I may not be a psychiatrist, but I do run a film blog; thus, if you feel this condition worsening, may I prescribe Strange Shadows in an Empty Room, an Italian canuxploitation poliziotteschi with the heart and name of a giallo? Hmm, let's see:

- A film made by non-Canadians exploiting the tax shelter, CHECK

- Written by the same scribes as The New York Ripper, CHECK

- Can't decide whether it wants to be Dirty Harry or Death Wish rip-off, CHECK

- An AIP joint, CHECK

The film stars Stuart Whitman (Night of the Lepus) as a Canadian Harry Callahan clone solving the murder of his sister. And by solving, I mean interviewing witnesses, waiting for them to say they don't know anything, then beating the shit out of them until they remember something useful. With the help of his partner (the very under-utilized John Saxon), they explore the seedy underbelly of Ottawa, uncovering secrets they may not be ready to handle.

At the heart of this intricate mystery is Martin Landau, a married doctor who was having an affair with the victim and had the means, motive, and opportunity to kill her, making him the logical suspect.
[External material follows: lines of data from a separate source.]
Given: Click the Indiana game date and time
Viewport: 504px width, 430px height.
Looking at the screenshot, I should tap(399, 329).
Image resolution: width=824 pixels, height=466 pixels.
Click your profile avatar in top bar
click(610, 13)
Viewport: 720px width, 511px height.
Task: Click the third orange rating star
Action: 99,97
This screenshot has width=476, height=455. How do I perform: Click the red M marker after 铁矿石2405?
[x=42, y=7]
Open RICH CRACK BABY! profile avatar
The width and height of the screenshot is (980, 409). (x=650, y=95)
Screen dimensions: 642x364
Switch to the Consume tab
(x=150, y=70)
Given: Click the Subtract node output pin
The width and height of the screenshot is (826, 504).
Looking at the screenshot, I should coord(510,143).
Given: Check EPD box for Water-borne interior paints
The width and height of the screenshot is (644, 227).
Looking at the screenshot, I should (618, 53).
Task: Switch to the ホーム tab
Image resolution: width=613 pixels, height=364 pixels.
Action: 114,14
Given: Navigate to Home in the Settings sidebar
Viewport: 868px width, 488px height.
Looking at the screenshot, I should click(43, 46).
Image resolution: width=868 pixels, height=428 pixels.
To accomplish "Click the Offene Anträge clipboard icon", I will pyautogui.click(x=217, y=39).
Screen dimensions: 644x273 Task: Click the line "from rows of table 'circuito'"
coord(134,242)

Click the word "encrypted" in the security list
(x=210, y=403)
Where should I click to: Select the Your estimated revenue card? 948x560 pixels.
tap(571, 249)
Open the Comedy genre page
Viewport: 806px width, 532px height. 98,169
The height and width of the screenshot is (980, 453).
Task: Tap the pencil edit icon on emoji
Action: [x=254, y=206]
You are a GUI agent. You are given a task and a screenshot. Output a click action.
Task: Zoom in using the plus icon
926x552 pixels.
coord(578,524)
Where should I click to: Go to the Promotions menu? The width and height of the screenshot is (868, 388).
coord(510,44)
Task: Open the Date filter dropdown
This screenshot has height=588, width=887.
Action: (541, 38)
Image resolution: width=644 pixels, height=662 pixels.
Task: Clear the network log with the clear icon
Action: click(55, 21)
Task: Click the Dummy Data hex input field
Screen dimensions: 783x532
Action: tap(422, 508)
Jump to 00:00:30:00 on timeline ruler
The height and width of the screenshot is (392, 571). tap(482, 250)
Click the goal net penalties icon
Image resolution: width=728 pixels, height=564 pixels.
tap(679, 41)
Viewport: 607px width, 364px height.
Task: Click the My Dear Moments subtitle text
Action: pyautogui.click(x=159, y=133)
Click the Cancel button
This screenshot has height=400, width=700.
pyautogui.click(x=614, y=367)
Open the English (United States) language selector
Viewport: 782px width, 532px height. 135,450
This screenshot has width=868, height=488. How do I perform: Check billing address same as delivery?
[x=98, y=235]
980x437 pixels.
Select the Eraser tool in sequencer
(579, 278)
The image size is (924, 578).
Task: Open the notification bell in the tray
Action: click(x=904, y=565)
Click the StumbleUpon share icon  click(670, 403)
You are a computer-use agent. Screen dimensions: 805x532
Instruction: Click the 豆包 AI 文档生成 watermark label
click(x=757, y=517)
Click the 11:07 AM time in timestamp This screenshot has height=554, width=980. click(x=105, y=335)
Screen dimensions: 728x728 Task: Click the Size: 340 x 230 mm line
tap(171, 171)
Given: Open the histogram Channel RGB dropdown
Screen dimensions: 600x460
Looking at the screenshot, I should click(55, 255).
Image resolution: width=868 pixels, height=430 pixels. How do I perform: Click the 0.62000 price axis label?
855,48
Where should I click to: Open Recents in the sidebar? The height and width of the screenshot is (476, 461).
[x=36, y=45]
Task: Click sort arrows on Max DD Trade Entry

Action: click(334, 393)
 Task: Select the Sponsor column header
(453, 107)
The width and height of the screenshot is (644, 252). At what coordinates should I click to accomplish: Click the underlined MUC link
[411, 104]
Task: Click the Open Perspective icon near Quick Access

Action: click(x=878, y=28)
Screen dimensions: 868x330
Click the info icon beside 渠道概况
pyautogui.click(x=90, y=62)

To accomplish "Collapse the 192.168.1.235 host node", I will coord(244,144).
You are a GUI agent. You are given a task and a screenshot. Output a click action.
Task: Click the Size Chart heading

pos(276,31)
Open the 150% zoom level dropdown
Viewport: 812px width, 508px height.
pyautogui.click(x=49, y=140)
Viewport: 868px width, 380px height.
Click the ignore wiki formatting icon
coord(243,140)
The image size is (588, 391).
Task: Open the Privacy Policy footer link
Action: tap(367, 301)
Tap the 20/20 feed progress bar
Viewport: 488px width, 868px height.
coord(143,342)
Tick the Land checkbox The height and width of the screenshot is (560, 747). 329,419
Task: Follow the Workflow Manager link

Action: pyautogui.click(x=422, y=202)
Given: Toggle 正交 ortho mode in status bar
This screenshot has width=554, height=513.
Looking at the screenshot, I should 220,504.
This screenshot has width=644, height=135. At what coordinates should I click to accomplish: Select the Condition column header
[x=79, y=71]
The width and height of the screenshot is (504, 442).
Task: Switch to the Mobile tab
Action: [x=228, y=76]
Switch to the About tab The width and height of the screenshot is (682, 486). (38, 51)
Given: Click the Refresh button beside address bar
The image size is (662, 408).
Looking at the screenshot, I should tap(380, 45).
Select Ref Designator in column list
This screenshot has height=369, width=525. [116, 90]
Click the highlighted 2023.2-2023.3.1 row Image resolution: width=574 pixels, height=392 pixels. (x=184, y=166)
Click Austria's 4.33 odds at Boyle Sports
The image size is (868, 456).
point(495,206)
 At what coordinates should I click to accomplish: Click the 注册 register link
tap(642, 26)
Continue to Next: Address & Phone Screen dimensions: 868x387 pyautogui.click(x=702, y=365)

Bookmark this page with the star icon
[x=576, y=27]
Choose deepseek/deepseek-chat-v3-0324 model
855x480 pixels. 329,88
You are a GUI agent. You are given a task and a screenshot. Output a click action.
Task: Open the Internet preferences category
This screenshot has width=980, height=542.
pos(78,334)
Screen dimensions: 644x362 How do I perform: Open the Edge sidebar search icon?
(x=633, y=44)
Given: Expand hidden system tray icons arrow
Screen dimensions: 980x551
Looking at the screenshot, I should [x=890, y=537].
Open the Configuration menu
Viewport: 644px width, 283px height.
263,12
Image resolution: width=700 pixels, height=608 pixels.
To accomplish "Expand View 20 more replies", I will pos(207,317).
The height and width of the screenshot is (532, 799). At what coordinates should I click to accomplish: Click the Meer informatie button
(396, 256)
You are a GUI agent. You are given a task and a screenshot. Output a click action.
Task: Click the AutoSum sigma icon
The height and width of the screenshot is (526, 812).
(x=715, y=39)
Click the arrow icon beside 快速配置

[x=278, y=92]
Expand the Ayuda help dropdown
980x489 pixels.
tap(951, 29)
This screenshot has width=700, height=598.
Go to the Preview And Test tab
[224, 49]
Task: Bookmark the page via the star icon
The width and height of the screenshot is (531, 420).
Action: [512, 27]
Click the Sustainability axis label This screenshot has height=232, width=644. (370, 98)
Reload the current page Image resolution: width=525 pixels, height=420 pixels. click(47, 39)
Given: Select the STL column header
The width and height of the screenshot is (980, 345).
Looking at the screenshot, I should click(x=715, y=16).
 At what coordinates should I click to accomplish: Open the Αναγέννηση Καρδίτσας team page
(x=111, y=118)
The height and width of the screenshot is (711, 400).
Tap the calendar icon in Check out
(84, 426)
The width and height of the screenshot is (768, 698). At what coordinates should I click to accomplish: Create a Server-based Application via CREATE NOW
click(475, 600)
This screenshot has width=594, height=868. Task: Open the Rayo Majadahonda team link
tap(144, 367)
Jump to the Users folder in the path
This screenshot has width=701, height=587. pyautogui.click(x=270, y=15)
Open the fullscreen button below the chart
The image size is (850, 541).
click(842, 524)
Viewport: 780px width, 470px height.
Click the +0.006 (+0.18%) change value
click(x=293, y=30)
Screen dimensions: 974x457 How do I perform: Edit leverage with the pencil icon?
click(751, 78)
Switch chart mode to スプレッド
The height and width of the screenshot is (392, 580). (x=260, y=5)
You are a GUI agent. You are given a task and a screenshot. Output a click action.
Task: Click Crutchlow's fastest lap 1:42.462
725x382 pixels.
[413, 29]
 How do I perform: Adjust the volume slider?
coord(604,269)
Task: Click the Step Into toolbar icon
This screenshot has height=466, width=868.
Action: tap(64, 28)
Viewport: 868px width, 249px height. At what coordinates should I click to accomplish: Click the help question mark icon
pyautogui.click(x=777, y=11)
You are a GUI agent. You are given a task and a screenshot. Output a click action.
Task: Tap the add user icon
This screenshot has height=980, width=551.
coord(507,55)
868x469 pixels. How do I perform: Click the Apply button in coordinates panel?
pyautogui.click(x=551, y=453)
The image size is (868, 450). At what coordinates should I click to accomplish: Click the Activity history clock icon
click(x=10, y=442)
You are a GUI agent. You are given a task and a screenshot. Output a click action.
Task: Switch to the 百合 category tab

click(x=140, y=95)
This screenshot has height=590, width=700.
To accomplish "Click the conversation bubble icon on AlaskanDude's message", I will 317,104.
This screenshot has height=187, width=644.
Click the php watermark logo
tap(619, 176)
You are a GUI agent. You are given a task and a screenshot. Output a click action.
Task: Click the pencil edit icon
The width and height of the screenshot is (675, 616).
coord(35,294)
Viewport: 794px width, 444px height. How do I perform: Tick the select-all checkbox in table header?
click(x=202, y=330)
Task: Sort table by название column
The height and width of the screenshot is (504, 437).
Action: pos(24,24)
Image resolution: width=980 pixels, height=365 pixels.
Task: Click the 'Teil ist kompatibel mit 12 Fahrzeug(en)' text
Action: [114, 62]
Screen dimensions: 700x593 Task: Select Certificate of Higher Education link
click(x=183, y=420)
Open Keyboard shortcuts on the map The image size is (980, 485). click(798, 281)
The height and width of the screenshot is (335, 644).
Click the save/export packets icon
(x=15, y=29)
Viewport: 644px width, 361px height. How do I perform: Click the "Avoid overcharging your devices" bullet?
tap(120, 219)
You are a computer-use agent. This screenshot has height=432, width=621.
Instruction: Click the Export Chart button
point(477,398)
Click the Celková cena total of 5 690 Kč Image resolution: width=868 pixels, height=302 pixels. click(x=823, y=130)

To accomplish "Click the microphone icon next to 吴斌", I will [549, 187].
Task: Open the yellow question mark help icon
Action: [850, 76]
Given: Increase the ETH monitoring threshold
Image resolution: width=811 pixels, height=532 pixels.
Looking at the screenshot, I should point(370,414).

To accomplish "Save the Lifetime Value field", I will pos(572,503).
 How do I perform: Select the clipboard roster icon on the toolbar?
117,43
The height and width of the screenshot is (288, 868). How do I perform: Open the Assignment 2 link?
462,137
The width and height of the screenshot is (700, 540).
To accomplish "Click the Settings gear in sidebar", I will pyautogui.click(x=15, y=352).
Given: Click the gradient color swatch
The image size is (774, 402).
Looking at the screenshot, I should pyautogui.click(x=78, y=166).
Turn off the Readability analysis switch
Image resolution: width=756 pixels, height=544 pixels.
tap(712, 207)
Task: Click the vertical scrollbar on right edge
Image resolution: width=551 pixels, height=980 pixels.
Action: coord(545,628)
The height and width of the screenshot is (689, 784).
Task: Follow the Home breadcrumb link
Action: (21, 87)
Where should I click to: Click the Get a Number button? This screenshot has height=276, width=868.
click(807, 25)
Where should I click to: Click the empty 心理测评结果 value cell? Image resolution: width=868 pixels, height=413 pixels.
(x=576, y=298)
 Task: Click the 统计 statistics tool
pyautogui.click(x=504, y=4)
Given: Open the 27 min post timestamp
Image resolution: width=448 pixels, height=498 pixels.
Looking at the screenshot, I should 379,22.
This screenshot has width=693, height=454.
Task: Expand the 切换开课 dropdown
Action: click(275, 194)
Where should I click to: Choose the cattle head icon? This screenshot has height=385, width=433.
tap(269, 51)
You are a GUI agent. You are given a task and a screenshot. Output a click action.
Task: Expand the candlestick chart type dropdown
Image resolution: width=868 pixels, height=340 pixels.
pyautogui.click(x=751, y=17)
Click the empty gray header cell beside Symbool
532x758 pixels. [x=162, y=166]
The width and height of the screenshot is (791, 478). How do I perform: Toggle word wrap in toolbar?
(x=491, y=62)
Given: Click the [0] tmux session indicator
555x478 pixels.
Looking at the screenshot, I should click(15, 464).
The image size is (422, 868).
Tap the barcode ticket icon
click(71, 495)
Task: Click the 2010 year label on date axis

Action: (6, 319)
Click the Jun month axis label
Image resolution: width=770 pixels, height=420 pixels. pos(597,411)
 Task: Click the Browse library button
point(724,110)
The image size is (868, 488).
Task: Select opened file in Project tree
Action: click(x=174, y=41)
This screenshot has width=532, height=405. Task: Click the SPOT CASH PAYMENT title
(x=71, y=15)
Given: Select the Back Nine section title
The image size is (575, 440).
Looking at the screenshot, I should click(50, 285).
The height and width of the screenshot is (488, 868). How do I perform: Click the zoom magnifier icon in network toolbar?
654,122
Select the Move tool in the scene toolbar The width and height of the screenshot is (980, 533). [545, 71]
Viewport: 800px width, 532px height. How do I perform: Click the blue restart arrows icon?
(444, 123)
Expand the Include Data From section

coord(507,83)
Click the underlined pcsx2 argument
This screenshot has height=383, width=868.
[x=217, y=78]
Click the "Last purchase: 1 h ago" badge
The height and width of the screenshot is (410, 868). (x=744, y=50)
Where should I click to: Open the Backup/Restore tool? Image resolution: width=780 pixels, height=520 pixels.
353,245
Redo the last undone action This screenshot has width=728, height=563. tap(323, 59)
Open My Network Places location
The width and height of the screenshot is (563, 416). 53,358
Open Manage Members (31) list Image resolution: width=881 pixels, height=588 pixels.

I don't mean this is in a negative way, but Landau appears to just be in a different movie than everyone else--he's acting the shit out of this role, bringing some humanizing drama to an otherwise non-sympathetic cast of characters. Yes, he "slummed" around in schlock cinema for years (The Being and Alone in the Dark come to mind), but his classy presence here fits the material somehow, in what was probably a happy accident of casting.

Perhaps the most remembered thing about Strange Shadows in an Empty Room is the I-saw-The-French-Connection-and-Bullitt-and-raise-you-$100 car chase sequence. And admittedly, it is pretty cool and insanely over the top. But director Alberto de Martino apparently decided not to storyboard it, instead improvising it on the fly, inspired by jazz. Which certainly shows.

There is a chaotic elegance to the chase, but the sloppiness of craft does shine through: weird and disorienting car interior shots, discontinuity of car damage, etc. However, those are small complaints, as it's still a rad, little centerpiece that will no doubt cheer you up during these bleak times. Rather than the feeling of freewheeling jazz, it's more like ramshackle, lo-fi 90's slacker rock--and honestly, I'd rather listen to Pavement than Miles Davis, any day of the week.

While not being a complete home run (the mystery is a real shit sandwich of leftover made for TV ingredients), this film will surely tick the many boxes of your 70's exploitation needs. AllMovie goes further, saying, "Strange Shadows in an Empty Room can only be recommended to hardcore Eurotrash buffs."

I can't give it a bigger endorsement than that.